Optimization when working with large Datasets (1M)
Draft Disclaimer: Please note that this article is currently in draft form and may undergo revisions before final publication. The content, including information, opinions, and recommendations, is subject to change and may not represent the final version. We appreciate your understanding and patience as we work to refine and improve the quality of this article. Your feedback is valuable in shaping the final release.
Language Mismatch Disclaimer: Please be aware that the language of this article may not match the language settings of your browser or device.
Do you want to read articles in English instead ?
Outline
- Introduction
- Obvious Queries Are Not Always the Best Queries
- Indexing Strategies
- Basic Indexing
- Composite Indexing
- Optimizing Query Structure
- Replace Subqueries with Joins
- Inverting Row Scans
- Reducing Data Load
- Archiving & Pruning Old Data
- Using Virtual Columns for Computation
- Closing Notes: Why You Should Optimize Before It’s Too Late
Introduction
When working with databases, one thing quickly becomes clear: what works on a small dataset won’t necessarily work on a large one. Queries that run in milliseconds with 1,000 rows can take minutes (or even hours) on a table with millions of records.
I learned this the hard way while optimizing a Laravel app handling fleet tracking and delivery logistics. Queries that seemed reasonable in local development would bring production servers to a crawl. Here’s what I learned along the way.
Obvious Queries Are Not Always the Best Queries
If your database queries are slow, the first instinct is often to add an index. While this helps, indexing alone won’t save you from inefficient query logic.
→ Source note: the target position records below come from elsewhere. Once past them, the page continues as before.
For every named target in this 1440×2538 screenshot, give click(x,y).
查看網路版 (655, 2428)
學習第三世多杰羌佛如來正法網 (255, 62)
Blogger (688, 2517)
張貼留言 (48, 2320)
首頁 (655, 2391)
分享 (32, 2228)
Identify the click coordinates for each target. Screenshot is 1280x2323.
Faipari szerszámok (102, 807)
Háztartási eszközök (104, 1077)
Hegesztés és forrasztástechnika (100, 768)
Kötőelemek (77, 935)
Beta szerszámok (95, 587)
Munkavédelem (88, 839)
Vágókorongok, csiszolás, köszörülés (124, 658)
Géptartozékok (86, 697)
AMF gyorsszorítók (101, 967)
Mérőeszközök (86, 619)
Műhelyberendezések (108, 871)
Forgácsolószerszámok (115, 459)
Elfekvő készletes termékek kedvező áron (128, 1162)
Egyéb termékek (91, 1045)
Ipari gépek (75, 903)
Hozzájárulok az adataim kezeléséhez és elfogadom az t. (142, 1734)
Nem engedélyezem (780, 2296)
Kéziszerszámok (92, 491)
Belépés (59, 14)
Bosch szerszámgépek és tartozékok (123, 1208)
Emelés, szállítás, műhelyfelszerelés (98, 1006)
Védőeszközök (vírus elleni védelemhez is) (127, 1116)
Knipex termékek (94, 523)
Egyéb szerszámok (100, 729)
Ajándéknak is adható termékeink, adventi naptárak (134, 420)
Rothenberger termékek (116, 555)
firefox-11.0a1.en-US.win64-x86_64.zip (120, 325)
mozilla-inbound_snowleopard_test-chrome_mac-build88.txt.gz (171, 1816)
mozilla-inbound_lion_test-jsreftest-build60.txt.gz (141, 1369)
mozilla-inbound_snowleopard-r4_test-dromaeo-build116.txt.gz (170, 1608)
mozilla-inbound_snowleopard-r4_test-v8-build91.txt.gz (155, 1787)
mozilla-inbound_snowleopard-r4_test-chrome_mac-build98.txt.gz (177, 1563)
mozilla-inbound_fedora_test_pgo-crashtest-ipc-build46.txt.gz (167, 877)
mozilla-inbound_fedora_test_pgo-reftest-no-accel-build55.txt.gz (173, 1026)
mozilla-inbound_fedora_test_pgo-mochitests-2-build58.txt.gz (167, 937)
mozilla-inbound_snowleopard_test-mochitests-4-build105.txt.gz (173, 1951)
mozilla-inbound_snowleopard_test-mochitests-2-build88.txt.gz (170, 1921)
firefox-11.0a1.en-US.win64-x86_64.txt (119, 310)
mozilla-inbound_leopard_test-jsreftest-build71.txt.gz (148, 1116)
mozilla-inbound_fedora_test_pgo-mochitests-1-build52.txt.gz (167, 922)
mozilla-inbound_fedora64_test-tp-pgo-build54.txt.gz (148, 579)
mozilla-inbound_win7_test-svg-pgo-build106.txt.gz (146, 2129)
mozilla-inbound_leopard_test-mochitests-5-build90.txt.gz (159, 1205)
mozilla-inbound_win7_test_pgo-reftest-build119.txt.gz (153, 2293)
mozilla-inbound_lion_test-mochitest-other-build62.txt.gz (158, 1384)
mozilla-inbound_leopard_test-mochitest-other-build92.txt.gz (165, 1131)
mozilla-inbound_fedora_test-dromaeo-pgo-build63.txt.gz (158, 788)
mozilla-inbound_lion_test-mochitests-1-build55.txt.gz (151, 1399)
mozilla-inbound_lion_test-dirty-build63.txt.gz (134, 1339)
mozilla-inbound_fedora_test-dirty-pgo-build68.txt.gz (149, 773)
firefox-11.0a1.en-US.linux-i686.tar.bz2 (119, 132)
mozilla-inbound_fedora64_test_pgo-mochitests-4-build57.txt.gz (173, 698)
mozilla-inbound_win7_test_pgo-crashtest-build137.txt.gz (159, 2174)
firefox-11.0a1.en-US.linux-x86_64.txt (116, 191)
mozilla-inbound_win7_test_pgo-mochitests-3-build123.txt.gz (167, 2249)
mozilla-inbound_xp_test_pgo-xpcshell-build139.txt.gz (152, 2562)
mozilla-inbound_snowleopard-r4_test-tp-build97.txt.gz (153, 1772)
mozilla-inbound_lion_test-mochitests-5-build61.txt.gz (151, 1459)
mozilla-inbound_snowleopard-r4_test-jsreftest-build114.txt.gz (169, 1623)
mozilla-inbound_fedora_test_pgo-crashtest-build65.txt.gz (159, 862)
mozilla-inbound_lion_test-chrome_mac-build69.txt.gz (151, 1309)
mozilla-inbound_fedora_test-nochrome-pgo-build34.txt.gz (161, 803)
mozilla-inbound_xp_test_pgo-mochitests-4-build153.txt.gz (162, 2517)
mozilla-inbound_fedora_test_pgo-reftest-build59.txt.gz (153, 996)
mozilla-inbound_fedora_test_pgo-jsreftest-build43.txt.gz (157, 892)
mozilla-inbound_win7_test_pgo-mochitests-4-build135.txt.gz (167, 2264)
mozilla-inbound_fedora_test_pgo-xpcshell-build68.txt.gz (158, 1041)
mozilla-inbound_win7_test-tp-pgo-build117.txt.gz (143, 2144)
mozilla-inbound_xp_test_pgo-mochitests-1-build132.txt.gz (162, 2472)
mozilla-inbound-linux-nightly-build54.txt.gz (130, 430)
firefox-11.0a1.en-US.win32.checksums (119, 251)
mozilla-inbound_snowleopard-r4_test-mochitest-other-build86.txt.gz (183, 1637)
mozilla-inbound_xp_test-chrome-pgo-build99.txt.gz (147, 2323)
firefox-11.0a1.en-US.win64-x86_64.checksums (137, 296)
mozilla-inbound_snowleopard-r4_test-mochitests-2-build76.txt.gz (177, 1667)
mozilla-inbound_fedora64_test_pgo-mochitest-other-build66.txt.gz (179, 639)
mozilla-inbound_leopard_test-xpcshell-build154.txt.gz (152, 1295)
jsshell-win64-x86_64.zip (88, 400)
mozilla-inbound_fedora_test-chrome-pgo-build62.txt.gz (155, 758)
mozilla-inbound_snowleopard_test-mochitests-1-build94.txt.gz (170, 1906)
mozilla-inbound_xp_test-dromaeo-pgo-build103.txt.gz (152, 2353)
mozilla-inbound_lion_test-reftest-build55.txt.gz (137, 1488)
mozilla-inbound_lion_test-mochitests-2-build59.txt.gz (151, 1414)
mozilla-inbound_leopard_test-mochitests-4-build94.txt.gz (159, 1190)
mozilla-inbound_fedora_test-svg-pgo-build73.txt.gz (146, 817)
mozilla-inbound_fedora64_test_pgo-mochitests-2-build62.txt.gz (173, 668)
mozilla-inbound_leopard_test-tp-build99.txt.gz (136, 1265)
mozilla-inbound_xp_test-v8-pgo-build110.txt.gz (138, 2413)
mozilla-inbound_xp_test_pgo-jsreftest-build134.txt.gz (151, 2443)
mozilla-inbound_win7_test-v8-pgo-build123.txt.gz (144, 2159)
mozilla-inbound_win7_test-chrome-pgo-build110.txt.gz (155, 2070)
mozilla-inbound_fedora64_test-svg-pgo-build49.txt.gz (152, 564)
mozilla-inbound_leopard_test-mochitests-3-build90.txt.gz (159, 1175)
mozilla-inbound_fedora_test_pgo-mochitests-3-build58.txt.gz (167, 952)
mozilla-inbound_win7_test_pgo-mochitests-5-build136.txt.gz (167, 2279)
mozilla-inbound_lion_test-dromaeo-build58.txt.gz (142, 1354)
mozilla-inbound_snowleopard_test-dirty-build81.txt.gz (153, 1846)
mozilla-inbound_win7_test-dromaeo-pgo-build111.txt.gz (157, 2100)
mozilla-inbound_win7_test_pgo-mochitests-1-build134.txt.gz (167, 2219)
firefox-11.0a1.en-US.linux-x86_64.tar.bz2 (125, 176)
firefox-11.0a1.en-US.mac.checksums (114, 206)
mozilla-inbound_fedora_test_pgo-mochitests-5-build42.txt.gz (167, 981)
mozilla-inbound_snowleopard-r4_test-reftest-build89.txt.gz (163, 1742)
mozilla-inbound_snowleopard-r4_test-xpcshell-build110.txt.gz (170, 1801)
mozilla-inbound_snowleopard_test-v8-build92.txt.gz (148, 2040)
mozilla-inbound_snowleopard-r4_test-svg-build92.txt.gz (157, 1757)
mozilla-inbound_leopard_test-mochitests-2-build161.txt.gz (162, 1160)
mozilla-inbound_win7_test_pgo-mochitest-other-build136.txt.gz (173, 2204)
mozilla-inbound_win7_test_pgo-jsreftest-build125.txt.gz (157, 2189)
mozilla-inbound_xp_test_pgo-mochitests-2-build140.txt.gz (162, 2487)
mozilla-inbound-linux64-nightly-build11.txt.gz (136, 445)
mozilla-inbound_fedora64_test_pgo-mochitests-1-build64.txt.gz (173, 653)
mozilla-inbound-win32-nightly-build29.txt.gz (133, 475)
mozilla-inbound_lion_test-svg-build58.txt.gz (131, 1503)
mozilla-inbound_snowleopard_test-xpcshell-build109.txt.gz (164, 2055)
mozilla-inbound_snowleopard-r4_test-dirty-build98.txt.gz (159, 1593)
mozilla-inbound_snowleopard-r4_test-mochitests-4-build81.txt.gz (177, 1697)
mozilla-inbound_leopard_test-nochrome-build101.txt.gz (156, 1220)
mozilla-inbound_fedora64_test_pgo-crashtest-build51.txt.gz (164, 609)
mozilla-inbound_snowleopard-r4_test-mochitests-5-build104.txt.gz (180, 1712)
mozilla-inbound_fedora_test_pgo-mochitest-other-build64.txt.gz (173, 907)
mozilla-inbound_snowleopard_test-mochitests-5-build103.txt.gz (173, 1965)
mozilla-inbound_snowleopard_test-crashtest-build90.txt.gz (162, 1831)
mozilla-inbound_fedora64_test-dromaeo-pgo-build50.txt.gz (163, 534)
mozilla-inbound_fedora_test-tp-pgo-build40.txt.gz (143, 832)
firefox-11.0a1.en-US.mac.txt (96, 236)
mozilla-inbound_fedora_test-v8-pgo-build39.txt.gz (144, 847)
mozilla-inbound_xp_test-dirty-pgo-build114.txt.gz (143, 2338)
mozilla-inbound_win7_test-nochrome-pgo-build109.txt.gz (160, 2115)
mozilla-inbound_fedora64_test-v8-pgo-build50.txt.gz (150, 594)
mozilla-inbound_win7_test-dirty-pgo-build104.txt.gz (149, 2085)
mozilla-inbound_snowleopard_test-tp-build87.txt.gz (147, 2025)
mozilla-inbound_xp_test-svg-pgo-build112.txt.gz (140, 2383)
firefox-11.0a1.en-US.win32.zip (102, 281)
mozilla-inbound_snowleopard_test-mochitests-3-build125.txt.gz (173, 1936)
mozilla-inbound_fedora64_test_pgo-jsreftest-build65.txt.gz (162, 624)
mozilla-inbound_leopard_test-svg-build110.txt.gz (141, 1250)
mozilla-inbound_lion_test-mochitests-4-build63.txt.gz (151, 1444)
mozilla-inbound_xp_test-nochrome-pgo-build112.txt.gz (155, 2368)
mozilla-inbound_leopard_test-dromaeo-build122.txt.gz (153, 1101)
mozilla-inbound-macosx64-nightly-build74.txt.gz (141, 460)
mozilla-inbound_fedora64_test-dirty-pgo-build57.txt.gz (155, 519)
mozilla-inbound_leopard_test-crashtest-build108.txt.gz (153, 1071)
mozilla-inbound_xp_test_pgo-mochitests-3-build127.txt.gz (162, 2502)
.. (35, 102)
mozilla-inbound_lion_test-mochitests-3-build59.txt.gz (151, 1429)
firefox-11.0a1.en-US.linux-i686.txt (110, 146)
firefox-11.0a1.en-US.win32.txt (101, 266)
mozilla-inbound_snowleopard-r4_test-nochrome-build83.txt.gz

Sometimes, rethinking how you query data is more effective than adding indexes.
Indexing Strategies
Basic Indexing
Indexes speed up queries by allowing MySQL to look up rows more efficiently. At a minimum, ensure that columns used in WHERE, JOIN, and ORDER BY clauses are indexed.
Laravel Example
Schema::table('orders', function (Blueprint $table) {
$table->index('user_id'); // Speeds up queries filtering by user
});
Composite Indexing
If your queries filter on multiple columns, a composite index (indexing multiple columns together) can be far more efficient than separate indexes.
Example: Filtering by User and Status
Schema::table('orders', function (Blueprint $table) {
$table->index(['user_id', 'status']); // Multi-column index
});
Why? MySQL can use this index more efficiently when filtering on both user_id and status, instead of performing multiple lookups.
Optimizing Query Structure
Replace Subqueries with Joins
Subqueries might look clean, but they often perform terribly at scale. Instead, use JOINs where possible.
Before (Subquery)
SELECT * FROM users WHERE id IN (SELECT user_id FROM orders WHERE status = 'pending');
After (JOIN)
SELECT users.* FROM users
JOIN orders ON users.id = orders.user_id
WHERE orders.status = 'pending';
Inverting Row Scans
In large datasets, sometimes it’s better to scan fewer rows from a smaller table than to filter a large table directly.
Example: Users Table (1M rows) & Posts Table (1K rows)
Instead of scanning all users who have posts:
Users::whereHas('posts')->get();
Scan posts instead (fewer rows), then eager-load users:
Post::with('user')->get();
This can cut query time dramatically by scanning fewer rows.
Reducing Data Load
Archiving & Pruning Old Data
Keeping too much data in your active database slows everything down. Instead:
Archive data that’s over 1-5 years old (depends on business needs).
Use Laravel’s Prunable Trait to clean up old records automatically.
Laravel Pruning Example
use Illuminate\Database\Eloquent\Model;
use Illuminate\Database\Eloquent\Concerns\Prunable;
class Order extends Model {
use Prunable;
public function prunable() {
return static::where('created_at', '<', now()->subYears(2));
}
}
Using Virtual Columns for Computation
If you perform the same calculation repeatedly, consider virtual columns so MySQL can compute it once instead of every query.
ALTER TABLE orders ADD COLUMN total_price DECIMAL(10,2) GENERATED ALWAYS AS (quantity * unit_price) STORED;
This offloads calculations from the app layer to the database engine.
Closing Notes: Why You Should Optimize Before It’s Too Late
If you wait until queries take minutes or hours to optimize them, you’re already in trouble. Here’s what can happen:
❌ COUNT(*) returning 89,334 rows takes 42 minutes ❌ DELETE query affecting 200,000 rows runs for 1.5 hours ❌ Queries so slow you can’t even troubleshoot them
Final Advice
Don’t wait until performance issues hit production.
Benchmark queries regularly (EXPLAIN ANALYZE).
Think beyond indexes—optimize queries, reduce data load, and structure your database efficiently.